* **Problem**
Please edit the lines starting at the one containing "Click the ビジュアル選択 header icon" and ending at the one containing "click(103, 47)", replacing "header icon" with "toolbar icon" and keeping everything else the same.

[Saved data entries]
[START]
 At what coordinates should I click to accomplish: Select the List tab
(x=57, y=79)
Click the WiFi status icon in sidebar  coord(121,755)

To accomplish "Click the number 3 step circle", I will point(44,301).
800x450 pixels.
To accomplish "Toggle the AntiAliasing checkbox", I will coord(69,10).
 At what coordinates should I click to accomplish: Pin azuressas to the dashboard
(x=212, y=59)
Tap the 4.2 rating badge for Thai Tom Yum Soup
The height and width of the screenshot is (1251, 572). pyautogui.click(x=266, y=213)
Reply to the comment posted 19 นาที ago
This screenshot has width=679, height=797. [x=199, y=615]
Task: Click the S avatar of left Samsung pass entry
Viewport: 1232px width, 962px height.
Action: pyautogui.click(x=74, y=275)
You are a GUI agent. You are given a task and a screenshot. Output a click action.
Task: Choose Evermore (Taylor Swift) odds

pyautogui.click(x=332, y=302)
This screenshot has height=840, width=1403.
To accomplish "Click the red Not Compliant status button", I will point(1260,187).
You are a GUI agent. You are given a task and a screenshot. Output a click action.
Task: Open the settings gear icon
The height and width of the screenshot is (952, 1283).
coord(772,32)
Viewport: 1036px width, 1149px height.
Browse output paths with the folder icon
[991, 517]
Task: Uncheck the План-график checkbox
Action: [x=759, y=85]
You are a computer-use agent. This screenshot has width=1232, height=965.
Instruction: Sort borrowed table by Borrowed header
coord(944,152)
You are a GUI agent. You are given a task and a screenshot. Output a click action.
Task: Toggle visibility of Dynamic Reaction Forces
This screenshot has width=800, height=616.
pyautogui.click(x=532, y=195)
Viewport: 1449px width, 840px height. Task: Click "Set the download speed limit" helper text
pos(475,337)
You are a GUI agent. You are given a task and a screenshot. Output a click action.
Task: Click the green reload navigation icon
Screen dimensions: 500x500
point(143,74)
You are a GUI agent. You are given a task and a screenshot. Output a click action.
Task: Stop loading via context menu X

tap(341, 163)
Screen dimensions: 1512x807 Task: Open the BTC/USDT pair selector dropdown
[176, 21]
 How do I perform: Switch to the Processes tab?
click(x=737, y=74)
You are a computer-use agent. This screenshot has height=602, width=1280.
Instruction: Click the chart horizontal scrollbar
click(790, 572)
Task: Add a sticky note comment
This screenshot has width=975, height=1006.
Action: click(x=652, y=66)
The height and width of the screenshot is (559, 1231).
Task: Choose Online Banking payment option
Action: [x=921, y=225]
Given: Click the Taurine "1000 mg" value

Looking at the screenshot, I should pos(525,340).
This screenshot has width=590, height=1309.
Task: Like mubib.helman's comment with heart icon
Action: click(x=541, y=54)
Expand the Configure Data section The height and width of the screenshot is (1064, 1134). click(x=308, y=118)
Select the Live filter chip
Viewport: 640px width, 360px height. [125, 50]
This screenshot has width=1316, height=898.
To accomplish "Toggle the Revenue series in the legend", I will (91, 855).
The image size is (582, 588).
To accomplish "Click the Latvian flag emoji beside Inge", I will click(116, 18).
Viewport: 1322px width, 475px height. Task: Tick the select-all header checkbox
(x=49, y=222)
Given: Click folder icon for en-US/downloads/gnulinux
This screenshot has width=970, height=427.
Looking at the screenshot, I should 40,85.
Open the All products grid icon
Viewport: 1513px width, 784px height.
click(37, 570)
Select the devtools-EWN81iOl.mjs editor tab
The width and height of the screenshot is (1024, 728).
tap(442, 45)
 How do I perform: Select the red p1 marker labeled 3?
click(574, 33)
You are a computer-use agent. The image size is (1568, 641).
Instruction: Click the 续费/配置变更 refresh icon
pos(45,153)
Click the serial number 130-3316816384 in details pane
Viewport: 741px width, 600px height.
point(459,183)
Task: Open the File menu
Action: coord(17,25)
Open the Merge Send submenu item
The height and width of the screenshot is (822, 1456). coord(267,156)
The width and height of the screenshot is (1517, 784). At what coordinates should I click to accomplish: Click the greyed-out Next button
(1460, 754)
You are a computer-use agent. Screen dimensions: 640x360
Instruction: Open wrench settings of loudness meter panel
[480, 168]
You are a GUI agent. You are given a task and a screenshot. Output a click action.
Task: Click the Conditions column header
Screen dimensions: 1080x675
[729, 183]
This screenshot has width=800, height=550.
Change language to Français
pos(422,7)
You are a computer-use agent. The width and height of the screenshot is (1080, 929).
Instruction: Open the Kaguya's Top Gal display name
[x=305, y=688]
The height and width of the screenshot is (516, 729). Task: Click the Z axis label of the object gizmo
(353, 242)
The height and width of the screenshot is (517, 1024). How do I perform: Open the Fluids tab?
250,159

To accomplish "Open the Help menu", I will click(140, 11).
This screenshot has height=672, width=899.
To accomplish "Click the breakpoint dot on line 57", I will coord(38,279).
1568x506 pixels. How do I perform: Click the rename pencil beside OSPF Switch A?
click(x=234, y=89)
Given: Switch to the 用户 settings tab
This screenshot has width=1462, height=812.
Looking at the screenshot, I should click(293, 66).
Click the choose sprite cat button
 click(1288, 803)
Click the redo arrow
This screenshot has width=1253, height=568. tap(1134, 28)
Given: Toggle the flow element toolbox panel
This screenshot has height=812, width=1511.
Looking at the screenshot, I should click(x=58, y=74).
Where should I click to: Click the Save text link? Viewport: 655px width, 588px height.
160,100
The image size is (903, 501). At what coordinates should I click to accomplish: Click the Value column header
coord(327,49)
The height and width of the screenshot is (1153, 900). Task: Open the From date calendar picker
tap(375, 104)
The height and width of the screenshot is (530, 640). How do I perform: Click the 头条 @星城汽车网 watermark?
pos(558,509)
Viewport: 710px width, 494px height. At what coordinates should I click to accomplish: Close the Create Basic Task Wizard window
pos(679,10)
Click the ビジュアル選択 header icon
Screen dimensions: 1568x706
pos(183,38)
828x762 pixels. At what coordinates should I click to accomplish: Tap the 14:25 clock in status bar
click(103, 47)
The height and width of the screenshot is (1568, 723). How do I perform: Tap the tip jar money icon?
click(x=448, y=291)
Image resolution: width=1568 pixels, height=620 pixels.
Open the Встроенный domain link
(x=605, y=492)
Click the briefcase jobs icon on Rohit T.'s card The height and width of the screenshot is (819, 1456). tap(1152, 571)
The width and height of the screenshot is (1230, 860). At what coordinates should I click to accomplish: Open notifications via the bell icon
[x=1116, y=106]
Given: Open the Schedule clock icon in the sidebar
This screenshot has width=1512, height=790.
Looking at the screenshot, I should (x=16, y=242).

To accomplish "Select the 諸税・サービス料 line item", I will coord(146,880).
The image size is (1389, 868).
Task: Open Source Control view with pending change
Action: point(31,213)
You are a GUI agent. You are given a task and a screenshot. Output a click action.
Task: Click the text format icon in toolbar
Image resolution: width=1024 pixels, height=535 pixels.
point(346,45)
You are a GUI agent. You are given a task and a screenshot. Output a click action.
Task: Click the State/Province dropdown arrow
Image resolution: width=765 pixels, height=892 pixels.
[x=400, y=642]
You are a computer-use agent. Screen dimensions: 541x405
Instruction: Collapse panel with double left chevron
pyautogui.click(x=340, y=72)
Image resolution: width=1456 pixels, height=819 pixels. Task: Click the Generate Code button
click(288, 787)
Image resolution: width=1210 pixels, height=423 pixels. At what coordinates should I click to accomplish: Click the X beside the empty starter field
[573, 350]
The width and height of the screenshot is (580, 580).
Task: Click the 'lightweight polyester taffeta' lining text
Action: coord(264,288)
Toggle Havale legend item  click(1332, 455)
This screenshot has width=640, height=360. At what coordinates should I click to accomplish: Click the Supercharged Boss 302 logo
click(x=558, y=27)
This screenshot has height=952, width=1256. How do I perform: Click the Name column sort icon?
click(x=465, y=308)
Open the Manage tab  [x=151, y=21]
[END]
* **Output of the exercise**
Click the ビジュアル選択 toolbar icon
Screen dimensions: 1568x706
pos(183,38)
828x762 pixels. At what coordinates should I click to accomplish: Tap the 14:25 clock in status bar
click(103, 47)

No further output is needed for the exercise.